> Source text

┏━━

When the president, a former teacher of constitutional law, says, “the Constitution is pretty clear” about the need for hearings on his pick, he's not telling the truth. He's playing politics. The same goes for all the Republican senators who say the Constitution is clear that they don't have to hold hearings if they don't want to. The issue isn't whether the Constitution is clear. The simple fact is that the Constitution is silent. And where the Constitution is silent, politics is supreme.

This means that all of the posturing, sanctimony and incessant charges of hypocrisy aren't bugs of the nominating process, they're features. When then-senator, and chairman of the Judiciary Committee, Joe Biden insisted that George H.W. Bush refrain from nominating any Supreme Court justices during an election year, he was making a purely political argument. And just because it was a political argument didn't make it any less reasonable. Likewise, when Sen. Mitch McConnell invokes the “Biden Rule” he's making a political argument, and it's no less reasonable coming out of his mouth than it was coming out of Mr. Biden's.

┗━━

> Jobs
- 1) In the commentary on Supreme Court nominations, what did the president do before holding office?
- 2) Copy the passage from the commentary on Supreme Court nominations between "When the president, a" and "politics is supreme.", inclusive.
- 3) Carry on the commentary on Supreme Court nominations, picking up after its final sentence.

> Records provided
┏━━

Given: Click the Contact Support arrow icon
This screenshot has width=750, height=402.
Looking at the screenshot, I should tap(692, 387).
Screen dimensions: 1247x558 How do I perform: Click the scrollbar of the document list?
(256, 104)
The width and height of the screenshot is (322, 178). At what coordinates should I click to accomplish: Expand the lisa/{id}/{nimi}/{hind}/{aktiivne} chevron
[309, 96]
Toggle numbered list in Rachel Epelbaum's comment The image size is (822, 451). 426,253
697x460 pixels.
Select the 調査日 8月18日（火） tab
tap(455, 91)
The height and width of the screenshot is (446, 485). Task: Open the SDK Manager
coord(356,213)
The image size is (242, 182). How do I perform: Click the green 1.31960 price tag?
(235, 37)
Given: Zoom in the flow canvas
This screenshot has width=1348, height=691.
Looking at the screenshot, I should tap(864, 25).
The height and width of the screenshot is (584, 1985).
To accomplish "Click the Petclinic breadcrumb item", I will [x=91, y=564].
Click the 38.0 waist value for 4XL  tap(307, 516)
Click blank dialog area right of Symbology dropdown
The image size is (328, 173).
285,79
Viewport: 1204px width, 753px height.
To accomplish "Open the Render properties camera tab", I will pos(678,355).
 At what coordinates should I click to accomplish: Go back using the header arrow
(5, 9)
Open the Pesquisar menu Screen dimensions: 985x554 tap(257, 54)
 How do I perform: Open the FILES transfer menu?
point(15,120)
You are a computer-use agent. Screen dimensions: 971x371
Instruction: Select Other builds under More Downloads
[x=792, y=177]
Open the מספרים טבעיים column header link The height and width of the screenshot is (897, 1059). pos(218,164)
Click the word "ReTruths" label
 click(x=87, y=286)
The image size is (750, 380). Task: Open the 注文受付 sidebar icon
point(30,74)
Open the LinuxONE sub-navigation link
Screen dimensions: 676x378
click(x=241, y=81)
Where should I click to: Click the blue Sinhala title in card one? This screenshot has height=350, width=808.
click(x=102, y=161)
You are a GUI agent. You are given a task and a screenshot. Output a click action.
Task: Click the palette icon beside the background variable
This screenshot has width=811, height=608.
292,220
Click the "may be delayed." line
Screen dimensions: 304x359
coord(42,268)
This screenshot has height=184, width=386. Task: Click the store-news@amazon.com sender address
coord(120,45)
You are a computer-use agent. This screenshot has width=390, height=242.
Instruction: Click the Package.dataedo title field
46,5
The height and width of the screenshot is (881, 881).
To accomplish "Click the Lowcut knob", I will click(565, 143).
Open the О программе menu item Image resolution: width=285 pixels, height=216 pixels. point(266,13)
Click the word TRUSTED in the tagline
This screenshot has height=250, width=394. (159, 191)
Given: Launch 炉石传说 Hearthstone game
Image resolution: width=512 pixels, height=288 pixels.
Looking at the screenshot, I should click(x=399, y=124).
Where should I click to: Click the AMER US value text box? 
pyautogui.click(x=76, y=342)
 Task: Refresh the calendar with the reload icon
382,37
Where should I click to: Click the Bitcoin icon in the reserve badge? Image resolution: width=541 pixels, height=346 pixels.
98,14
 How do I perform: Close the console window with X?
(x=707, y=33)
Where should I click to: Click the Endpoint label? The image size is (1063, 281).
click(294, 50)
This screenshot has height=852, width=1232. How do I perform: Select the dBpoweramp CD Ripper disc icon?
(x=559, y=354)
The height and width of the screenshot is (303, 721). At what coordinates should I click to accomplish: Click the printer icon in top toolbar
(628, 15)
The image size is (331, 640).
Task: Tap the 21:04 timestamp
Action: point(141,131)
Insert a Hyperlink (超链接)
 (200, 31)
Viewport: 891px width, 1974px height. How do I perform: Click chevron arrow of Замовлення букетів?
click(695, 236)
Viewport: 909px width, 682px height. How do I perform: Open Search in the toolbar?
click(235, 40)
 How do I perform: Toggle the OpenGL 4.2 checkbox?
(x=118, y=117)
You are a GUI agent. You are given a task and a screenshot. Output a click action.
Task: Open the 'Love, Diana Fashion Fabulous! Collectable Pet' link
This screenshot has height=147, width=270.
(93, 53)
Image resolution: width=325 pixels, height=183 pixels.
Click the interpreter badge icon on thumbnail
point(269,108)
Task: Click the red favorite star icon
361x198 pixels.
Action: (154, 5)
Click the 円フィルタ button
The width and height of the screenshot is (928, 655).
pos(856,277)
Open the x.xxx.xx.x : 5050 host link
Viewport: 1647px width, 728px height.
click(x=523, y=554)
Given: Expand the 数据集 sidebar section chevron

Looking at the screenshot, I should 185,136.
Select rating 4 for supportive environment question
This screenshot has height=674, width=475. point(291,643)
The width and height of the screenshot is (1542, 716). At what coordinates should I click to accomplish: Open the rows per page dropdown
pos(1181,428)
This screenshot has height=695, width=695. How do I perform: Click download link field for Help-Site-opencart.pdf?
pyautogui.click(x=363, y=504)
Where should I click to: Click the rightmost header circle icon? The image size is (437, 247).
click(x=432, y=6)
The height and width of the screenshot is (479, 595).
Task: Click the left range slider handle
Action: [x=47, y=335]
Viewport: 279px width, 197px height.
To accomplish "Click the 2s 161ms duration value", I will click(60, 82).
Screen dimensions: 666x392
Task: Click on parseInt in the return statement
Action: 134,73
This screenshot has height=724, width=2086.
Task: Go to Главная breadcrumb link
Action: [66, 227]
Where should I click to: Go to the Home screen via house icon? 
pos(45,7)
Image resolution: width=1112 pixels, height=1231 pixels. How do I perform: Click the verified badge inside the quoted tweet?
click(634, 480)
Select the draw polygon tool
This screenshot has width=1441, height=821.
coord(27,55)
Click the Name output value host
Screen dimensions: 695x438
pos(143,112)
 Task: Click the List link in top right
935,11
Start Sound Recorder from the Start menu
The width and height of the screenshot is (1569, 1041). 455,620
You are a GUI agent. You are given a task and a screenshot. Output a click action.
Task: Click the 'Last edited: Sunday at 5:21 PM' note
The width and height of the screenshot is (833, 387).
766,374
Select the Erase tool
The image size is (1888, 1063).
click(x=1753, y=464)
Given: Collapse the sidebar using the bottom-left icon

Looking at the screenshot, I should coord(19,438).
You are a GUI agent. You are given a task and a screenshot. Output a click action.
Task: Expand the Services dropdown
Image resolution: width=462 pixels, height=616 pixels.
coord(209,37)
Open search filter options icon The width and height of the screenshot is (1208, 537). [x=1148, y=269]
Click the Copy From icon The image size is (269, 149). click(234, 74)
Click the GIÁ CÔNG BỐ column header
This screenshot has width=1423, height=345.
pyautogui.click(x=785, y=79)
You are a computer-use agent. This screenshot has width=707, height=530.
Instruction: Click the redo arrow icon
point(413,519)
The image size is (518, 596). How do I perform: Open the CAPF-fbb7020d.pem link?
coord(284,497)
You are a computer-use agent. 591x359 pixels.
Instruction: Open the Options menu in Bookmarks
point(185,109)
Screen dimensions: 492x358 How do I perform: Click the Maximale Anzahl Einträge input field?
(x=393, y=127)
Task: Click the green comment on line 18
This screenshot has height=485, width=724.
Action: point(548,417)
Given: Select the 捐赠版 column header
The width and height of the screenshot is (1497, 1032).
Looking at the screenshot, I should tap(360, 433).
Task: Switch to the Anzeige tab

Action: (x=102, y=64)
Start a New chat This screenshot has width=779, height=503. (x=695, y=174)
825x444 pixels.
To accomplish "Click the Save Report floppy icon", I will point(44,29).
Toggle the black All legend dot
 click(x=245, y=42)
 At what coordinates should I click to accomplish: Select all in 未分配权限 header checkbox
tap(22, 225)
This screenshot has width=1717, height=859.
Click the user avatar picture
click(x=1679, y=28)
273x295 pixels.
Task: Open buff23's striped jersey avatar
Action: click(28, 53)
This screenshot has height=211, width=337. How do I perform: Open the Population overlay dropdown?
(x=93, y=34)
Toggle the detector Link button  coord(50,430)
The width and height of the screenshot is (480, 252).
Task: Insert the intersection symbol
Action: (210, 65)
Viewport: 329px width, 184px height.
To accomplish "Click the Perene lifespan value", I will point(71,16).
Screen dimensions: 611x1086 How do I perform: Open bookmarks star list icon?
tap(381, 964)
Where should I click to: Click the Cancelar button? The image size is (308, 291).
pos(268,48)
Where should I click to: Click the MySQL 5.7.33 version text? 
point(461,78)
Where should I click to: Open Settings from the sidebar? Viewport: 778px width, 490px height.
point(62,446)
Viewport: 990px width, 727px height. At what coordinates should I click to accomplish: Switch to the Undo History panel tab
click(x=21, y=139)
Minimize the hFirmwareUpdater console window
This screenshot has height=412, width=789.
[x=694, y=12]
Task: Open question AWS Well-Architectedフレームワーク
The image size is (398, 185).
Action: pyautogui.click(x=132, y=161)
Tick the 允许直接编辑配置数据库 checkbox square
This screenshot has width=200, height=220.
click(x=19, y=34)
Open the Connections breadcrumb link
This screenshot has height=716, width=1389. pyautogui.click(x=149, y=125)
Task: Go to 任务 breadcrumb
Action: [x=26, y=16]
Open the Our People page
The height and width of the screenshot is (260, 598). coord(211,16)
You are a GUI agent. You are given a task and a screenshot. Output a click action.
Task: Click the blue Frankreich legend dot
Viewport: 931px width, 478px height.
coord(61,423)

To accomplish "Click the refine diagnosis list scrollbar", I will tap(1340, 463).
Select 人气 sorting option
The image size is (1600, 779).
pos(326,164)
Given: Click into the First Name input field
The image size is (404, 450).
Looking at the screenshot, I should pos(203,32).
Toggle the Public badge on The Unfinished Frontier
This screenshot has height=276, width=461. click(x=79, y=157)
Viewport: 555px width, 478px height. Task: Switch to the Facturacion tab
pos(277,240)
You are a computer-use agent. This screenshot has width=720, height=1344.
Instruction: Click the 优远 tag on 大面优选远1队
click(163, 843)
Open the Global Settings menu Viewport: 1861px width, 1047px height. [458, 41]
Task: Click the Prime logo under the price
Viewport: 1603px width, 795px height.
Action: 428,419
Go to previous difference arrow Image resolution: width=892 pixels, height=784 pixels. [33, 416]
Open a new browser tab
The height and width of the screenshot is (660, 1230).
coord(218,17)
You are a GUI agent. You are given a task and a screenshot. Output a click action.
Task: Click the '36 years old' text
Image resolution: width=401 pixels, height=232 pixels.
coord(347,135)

┗━━

> Answers per task
- 1) He taught constitutional law.

- 2)
When the president, a former teacher of constitutional law, says, “the Constitution is pretty clear” about the need for hearings on his pick, he's not telling the truth. He's playing politics. The same goes for all the Republican senators who say the Constitution is clear that they don't have to hold hearings if they don't want to. The issue isn't whether the Constitution is clear. The simple fact is that the Constitution is silent. And where the Constitution is silent, politics is supreme.

- 3)
Such partisan squabbling can be exhausting for anyone paying attention, but such is the nature of the beast. Everyone is guilty of partisanship, even those, like President Obama, pretending to be above partisanship. This is the same Barack Obama who filibustered a Supreme Court nominee when he was a senator.

The far more important issue is the fact that Supreme Court appointments are so important in the first place. And on this point blame should not be allotted equally to all parties.

Leave aside the fact that the partisan wars over judicial appointments began with the “borking” of Judge Robert Bork (led by none other than Joe Biden), the reason these fights are so ugly is because the stakes are so high. We've invested in the Supreme Court powers never imagined by the framers. And when I say “we” I mostly mean progressives. The growth of the administrative state and the encroachment of federal law into every nook and cranny of local life has been a century-long project of the left.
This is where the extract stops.